Links das Original, rechts ein für AR Anwendungen optimiertes Logo. In blau Natural-Features die vom AR-Framework erkannt werden.

Wie man im Beispiel oben sehen kann, sind die meisten minimalisierten Firmenlogos leider auch ungeeignet. Durch die Musterüberlagerung rechts ist die Anzahl der Features gestiegen und besser verteilt, wodurch sich das Bild besser als Tracking Target eignet. Speziell bei Logos ist aber natürlich abzuwägen, in wie weit eine Veränderung des Bildes zur Verbesserung der AR-Qualität gewünscht und geduldet ist. Bei sehr schlechter Eignung ist es meist besser, das Logo in der Kombination mit einem oder mehreren Fotos und etwas Schrift zu verwenden, da ein Target nicht unbedingt aus einem einzelnen Bild bestehen muss. Wird aber ein Einzelbild als Target herangezogen, kann dieses auch durch minimale lokale Änderungen verbessert werden, was die folgenden Beispiele gut veranschaulichen – links ist jeweils das originale Bild zu sehen und rechts werden in gelb die vom Framework erkannten Features angezeigt.

schlechtes Target

Durch die schwach definierten Übergänge und den geringen Kontrast ergeben sich nur wenige Featurepunkte.

besseres Target

Bei etwas erhöhtem Kontrast, werden schon mehr Bildpunkte erkannt, die auch gut verteilt sind. Hiermit ließe sich arbeiten.

sehr gutes Target

Ein noch schärferer Kontrast zwischen Höhen und Tiefen liefert eine ideale Menge an Featurepunkten für maximale Stabilität.
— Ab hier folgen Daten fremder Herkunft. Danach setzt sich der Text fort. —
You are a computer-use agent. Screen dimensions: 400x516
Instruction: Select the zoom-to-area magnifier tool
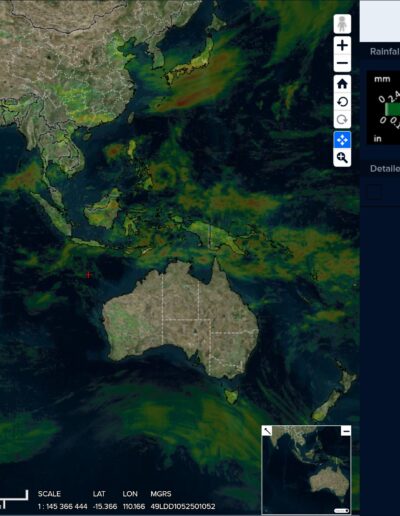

Kleine Änderungen können oft Wunder bewirken und fallen kaum ins Auge – ab und zu ist es allerdings trotzdem besser ein ganz anderes Bild für die AR Darstellung zu verwenden. Die Entscheidung über das endgültige Tracking Target ist aber immer individuell und applikationsspezifisch zu treffen.

Anzumerken bleibt, dass sich die modernen AR-Frameworks auch bezüglich der Qualität weiterentwickelt haben. Heutzutage werden neben Natural-Features auch Linien oder Schriften erkannt und aktiv zu Kamerapositionsbestimmung genutzt. Zusätzlich werden während der Laufzeit neue Features aus der Umgebung gelernt und aktiv zur Positionsbestimmung genutzt. Nach wie vor geschieht aber die Initialisierung der benötigten Kameraposition über das vorgegebene Tracking Traget. Ein schwarzer Kreis, eine Linie oder ein Schachbrett sind daher nach wie vor ungeeignet.

Insgesamt verspricht eine aktive Zusammenarbeit mit den Kunden und Designern den meisten Erfolg – und das natürlich nicht nur in Bezug auf die Qualität des Tracking Targets.

 

[1]Elias Tappeiner, Dieter Schmalstieg, and Tobias Langlotz. Local Optimization for Natural Feature Tracking Targets. In Proc. IEEE International Symposium on Mixed and Augmented Reality (ISMAR) 2014, Munich, Germany, September 2014.